健康に害は? パンの袋開けて飛び散る「小さな悪魔」...。マイクロプラスチック問題の実態
マイクロプラスチックはどのようにして食品に入り込むのか?
マイクロプラスチックは海にいる魚を汚染しているという話をよく聞くが、それ以外の環境にも存在する。「マイクロプラスチックは空気や水、土壌を汚染していることがわかっており、それらを介して陸生動物や植物性食品に入っている可能性があります」とミルン氏。 研究では、陸生動物と魚介類のタンパク質で大きな違いはないが、肉の代替品を使った植物性バーガーや、チキンナゲット、豆腐など加工食品に著しく多くのマイクロプラスチックが混入していることがわかっている。 「機械やベルトコンベヤー、食品が接触するプラスチックの表面、あるいは加工施設内の飛散繊維が原因であることが考えられます」とミルン氏は言う。 ミルン氏の研究で最も多くみられたマイクロプラスチックの種類は、ポリエステル製生地から生じたマイクロプラスチック繊維だった。
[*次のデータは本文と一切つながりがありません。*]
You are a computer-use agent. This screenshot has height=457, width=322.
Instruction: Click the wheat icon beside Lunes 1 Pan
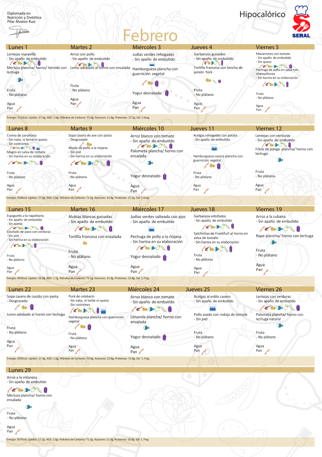click(x=18, y=109)
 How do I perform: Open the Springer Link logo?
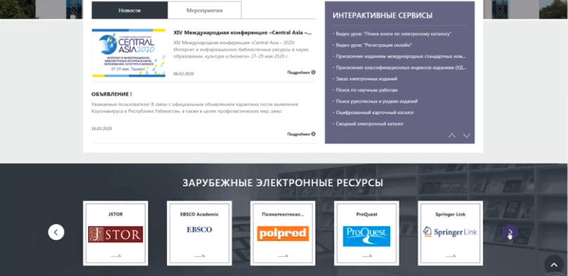click(x=450, y=232)
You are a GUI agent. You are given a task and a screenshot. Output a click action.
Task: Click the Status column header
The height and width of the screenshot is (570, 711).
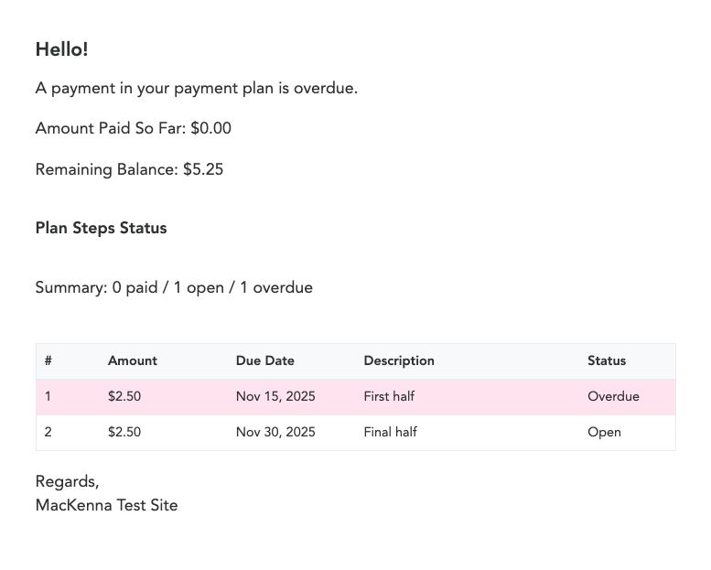pyautogui.click(x=607, y=361)
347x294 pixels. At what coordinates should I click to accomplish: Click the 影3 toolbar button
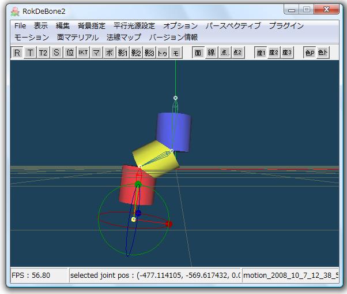tap(149, 53)
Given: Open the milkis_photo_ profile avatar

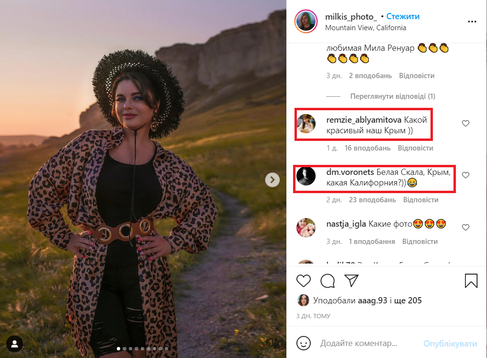Looking at the screenshot, I should [x=306, y=22].
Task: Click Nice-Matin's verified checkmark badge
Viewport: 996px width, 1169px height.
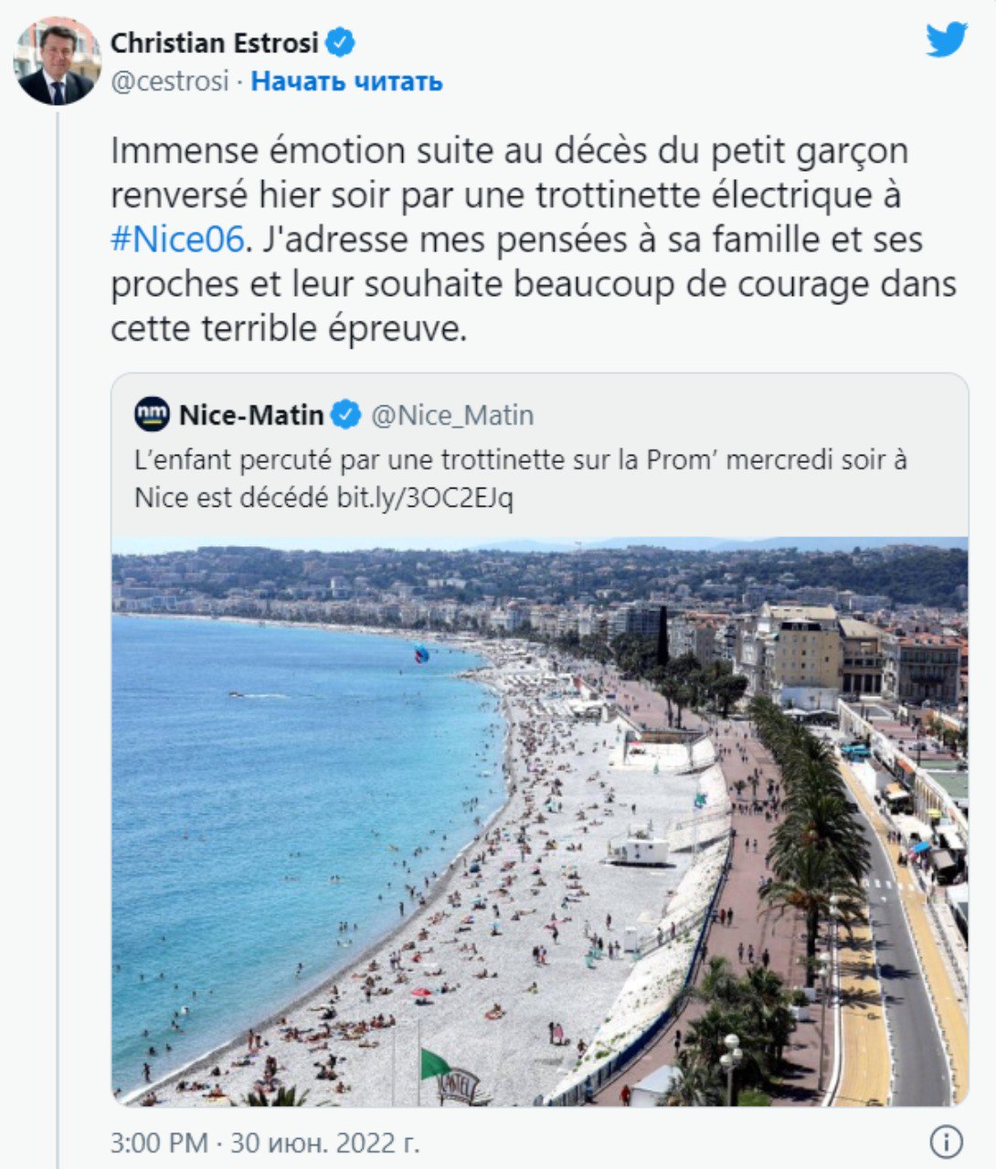Action: [345, 416]
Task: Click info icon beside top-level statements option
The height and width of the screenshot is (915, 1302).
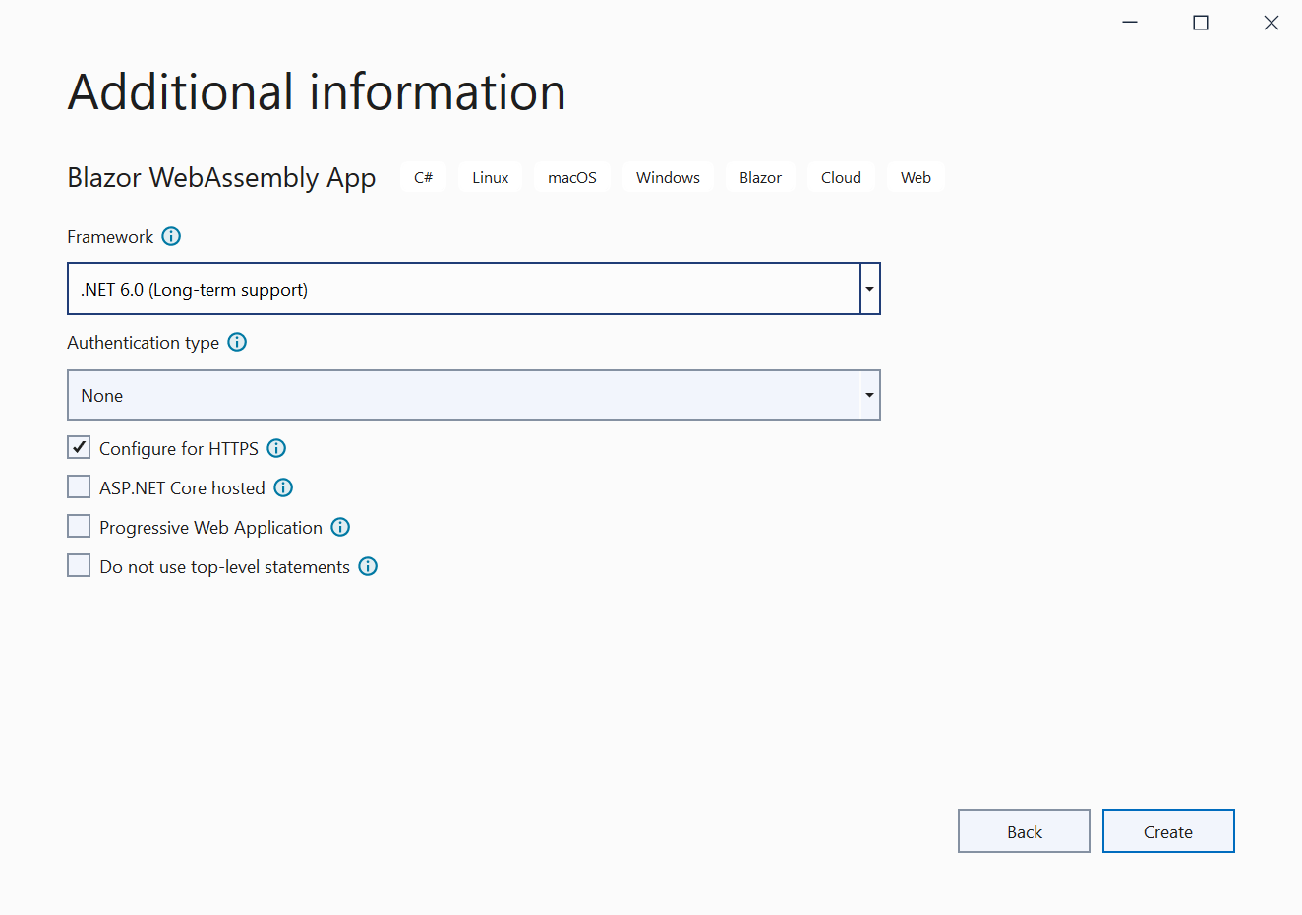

「私たちが着る衣服にはマイクロファイバーがよく見られます。マイクロファイバーはいつでも発生しますが、特に洗濯する過程で大量に出ます。残念ながら、洗濯機の中に落ちたマイクロファイバーは水道に流れ、そこから生活環境に入ります」
マイクロプラスチックによる健康上の心配
ミルン氏によると、マイクロプラスチックが人間に与える影響はまだ明確にはわかっていない。それが、スーパーで販売されている肉など、身近な食品を調べてみた理由だ。プラスチックはポリマーや化学添加物などさまざまな素材からできていることを考えると、どのように人間に影響を与えるのかを正確に把握するのは難しい。 「私たちは実験でも現場でも、マイクロプラスチックに関連するさまざまな危険を観察してきました」と、Moore Institute for Plastic Pollution Researchの研究者であるウィン・カウガー博士は言う。ある研究では、臓器にまで侵入するマイクロプラスチックがあることがわかったという。 タンパク質に関する研究で、非常に加工された食品はマイクロプラスチック混入度も高いことが判明していることから、加工されたタンパク質を多く食べる人は、よりマイクロプラスチックが体内に入っていることが推測されるとカウガー博士は言う。
マイクロプラスチックを避けることは可能?
「私たちの研究結果は、スーパーで個人が選択することだけではマイクロプラスチック摂取問題は解決しないことを示唆しています」とミルン氏。 マイクロプラスチックは塩やはちみつ、りんご、きゅうり、じゃがいもまであらゆる食品に含まれているという。まず第一に、マイクロプラスチックによる汚染を減らすためのより大規模な取り組みを支援することが大事だとミルン氏は推奨している。